Written instruction A:
Translate this sentence from the court opinion into Spanish: "That case is clearly distinguishable on the facts."
Written instruction B:
For each statement, say yes or no according to the court opinion and quote the words that decide it: (i) The appellant was represented by Quinn & Doremus. (ii) In the case at bar, the employee was not a trespasser. (iii) The court holds that the judgment under review should be reversed.

Reading text:

·····

Decided: October 20, 1941.

THOMAS M. FURY, PETITIONER-RESPONDENT,
v.
NEW YORK AND LONG BRANCH RAILROAD COMPANY, RESPONDENT-APPELLANT



On appeal from the Supreme Court, whose opinion is reported in 126 N.J.L. 25; 16 A.2d) 544.

For the appellant, Applegate, Stevens, Foster & Reussille (John S. Applegate, of counsel).

For the respondent, Quinn & Doremus (Vincent J. McCue, of counsel).

Perskie

The opinion of the court was delivered by

PERSKIE, J. As presently supplemented, the judgment under review should be affirmed, for the reasons expressed in the opinion delivered by Mr. Justice Heher for the Supreme Court.

1. We have not overlooked our holding in the case of Bryn v. Central Railroad Company of New Jersey, 114 N.J.L. 534; 177 A. 857; affirmed, 115 N.J.L. 508; 180 A. 874. That case is clearly distinguishable on the facts. In that case deceased employee "chose a dangerous route" when there was a "perfectly safe way by which he could have reached his home." He was not where, under his contract of employment, he "had the express or implied right to be." He was a trespasser. In the case at bar respondent, employee, chose the "least roundabout" and the "least dangerous" of the two ways to reach his home. He was where, "within the ambit of [his] services" he had the right to be. He was not a trespasser.

2. The proofs utterly fail to support the claim that the Bureau was without jurisdiction of the subject-matter on the ground that appellant and respondent were engaged in interstate commerce at the time of the accident. Employers' Liability Act, 45 U.S.C.A. 51, et seq.

·····

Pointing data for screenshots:
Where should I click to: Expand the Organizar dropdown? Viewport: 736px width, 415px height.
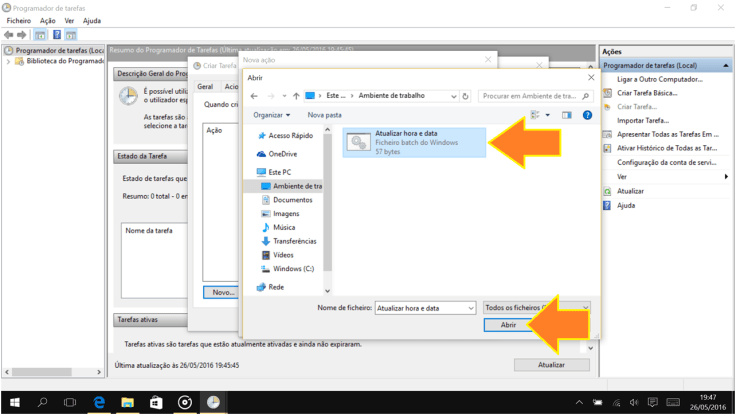click(271, 115)
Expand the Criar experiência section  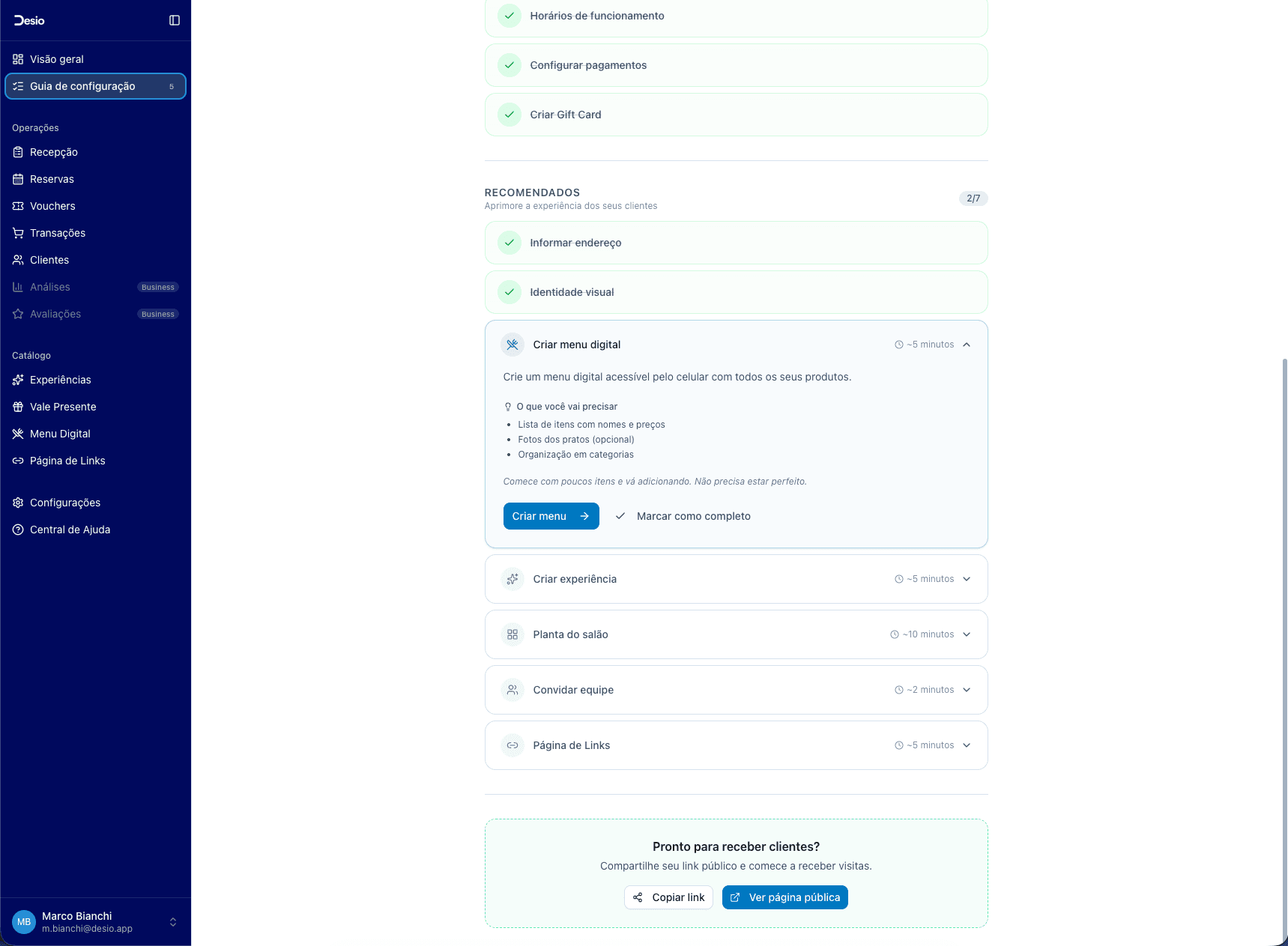tap(967, 579)
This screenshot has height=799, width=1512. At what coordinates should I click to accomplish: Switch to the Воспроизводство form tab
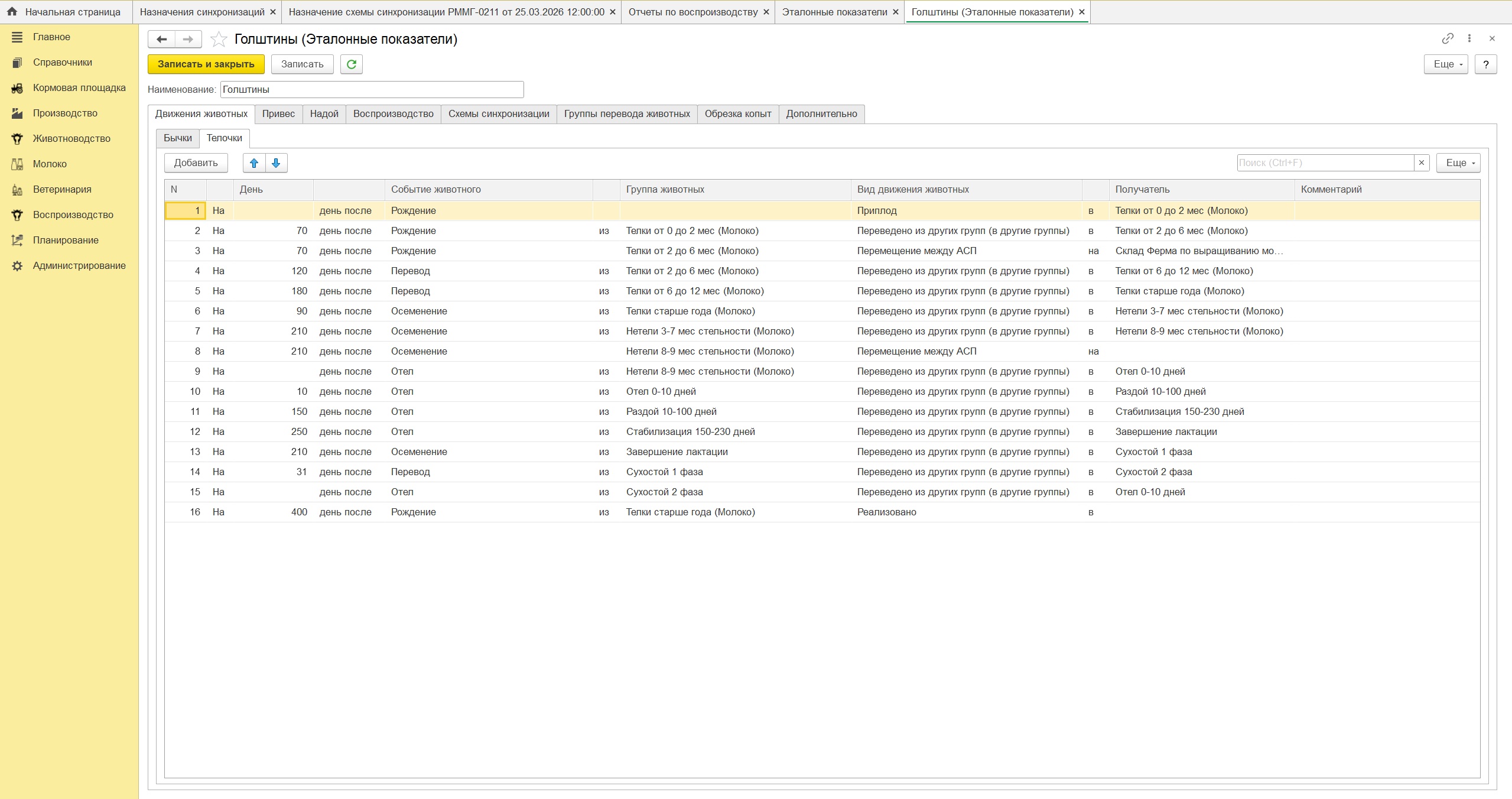point(393,114)
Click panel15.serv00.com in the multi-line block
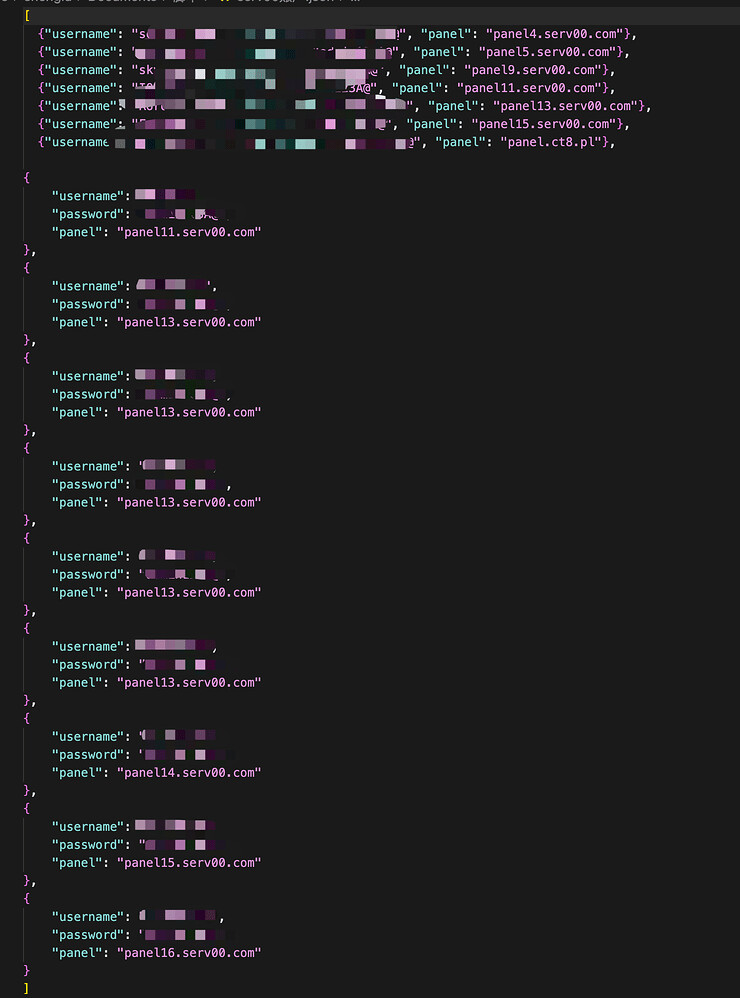Viewport: 740px width, 998px height. tap(189, 863)
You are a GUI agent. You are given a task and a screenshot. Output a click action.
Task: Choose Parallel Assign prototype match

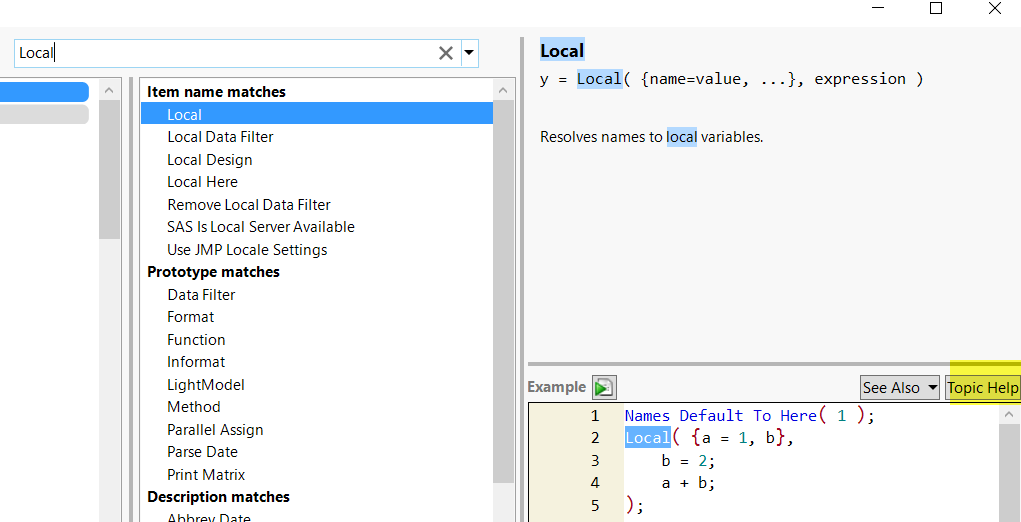pos(215,430)
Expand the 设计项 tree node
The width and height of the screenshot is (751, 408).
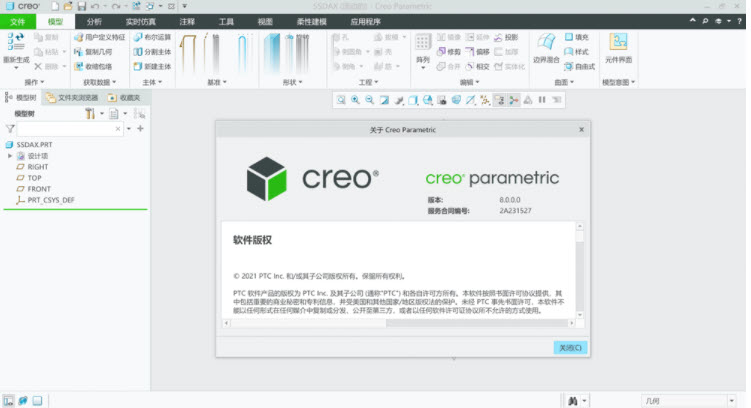point(10,156)
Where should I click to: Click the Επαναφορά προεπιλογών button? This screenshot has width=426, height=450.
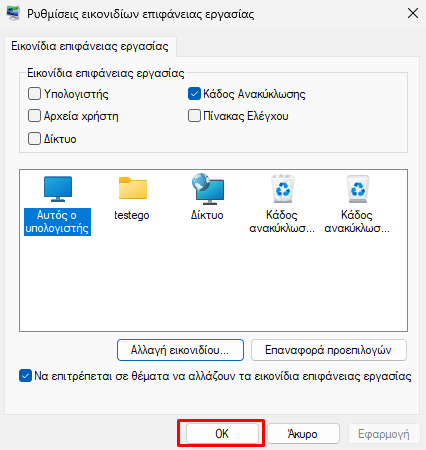(329, 350)
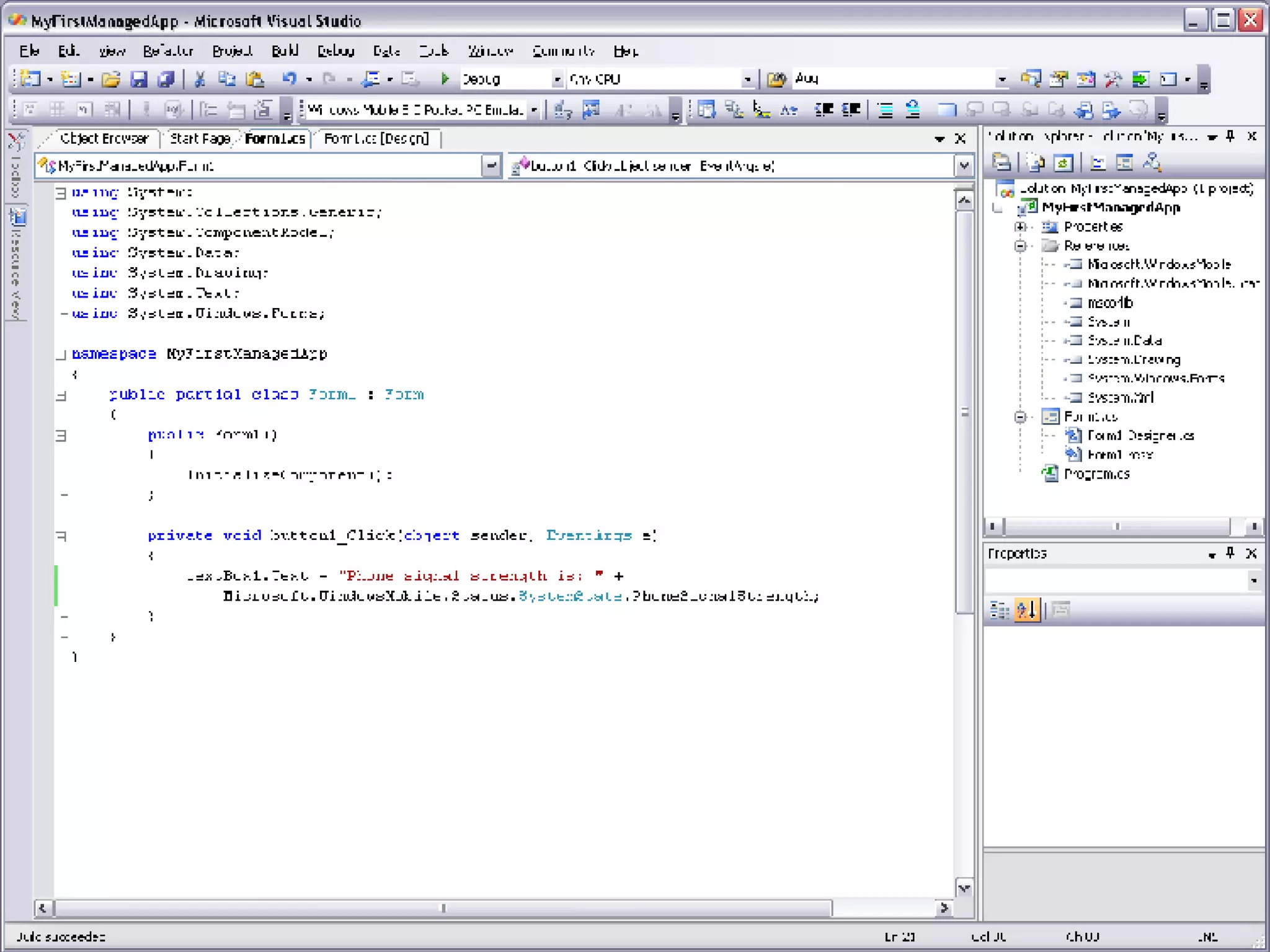Click Refresh icon in Solution Explorer toolbar
Viewport: 1270px width, 952px height.
coord(1063,163)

·····

Correct result A:
Ese caso se distingue claramente por los hechos.

Correct result B:
(i) No: "For the appellant, Applegate, Stevens, Foster & Reussille (John S. Applegate, of counsel)."
(ii) Yes: "He was not a trespasser."
(iii) No: "the judgment under review should be affirmed"